Equity-Linked Savings schemes

ELSS funds are one of the most popular investments to claim tax benefits as per section 80C. As the financial year ends, you may need to invest your money to reduce your tax liability.

Features of ELSS

  • ELSS schemes are diversified mutual funds where a large component of the corpus is invested in equities and related products
  • Because the corpus is invested in equities, the returns on such funds are not fixed and depend on the market performance
  • When you invest in these schemes, you have to remain invested for at least three years
  • ELSS investments may be done through Systematic Investment Plans (SIPs)
  • Every SIP investment is considered as a fresh installment and must adhere to the three-year lock-in period
  • ELSS funds provide dividend and growth options; maturity amount is paid as a lump sum at the time of exit after the lock-in period if you invest in mutual fund growth option; dividends are regularly paid in case of the former option
  • Maturity proceeds and dividend incomes earned on ELSS plans are tax-free

How to choose ELSS plans?

Most of the asset management companies (AMCs) offer ELSS plans. It is recommended that you conduct an in-depth research before you make an investment decision. You must evaluate the long-term performance of the various funds before making an investment decision. Additionally, you must understand the investment philosophies, portfolio, and the expense ratio of the funds to make an informed decision.

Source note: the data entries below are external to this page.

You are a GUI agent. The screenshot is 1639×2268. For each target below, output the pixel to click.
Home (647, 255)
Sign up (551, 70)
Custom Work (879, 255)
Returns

Benefits over other tax-saving options

  • In comparison to other investments such as PPF, NPS, NSC, and FDs, ELSS has the shortest lock-in period of three years
  • Because the ELSS funds’ corpus is invested in equities, these have an opportunity to earn higher returns when compared to most other fixed-income securities
  • With an SIP, you are able to inculcate investment discipline through regular savings
  • If you choose the dividend option, you may earn a regular income through dividend payouts

If you are unwilling to assume higher risks to earn greater returns, ELSS funds may not be the right investment choice. These funds are subject to the risks faced by the stock markets. Therefore, you must understand your risk appetite to determine if ELSS plans are the right choice for you or not.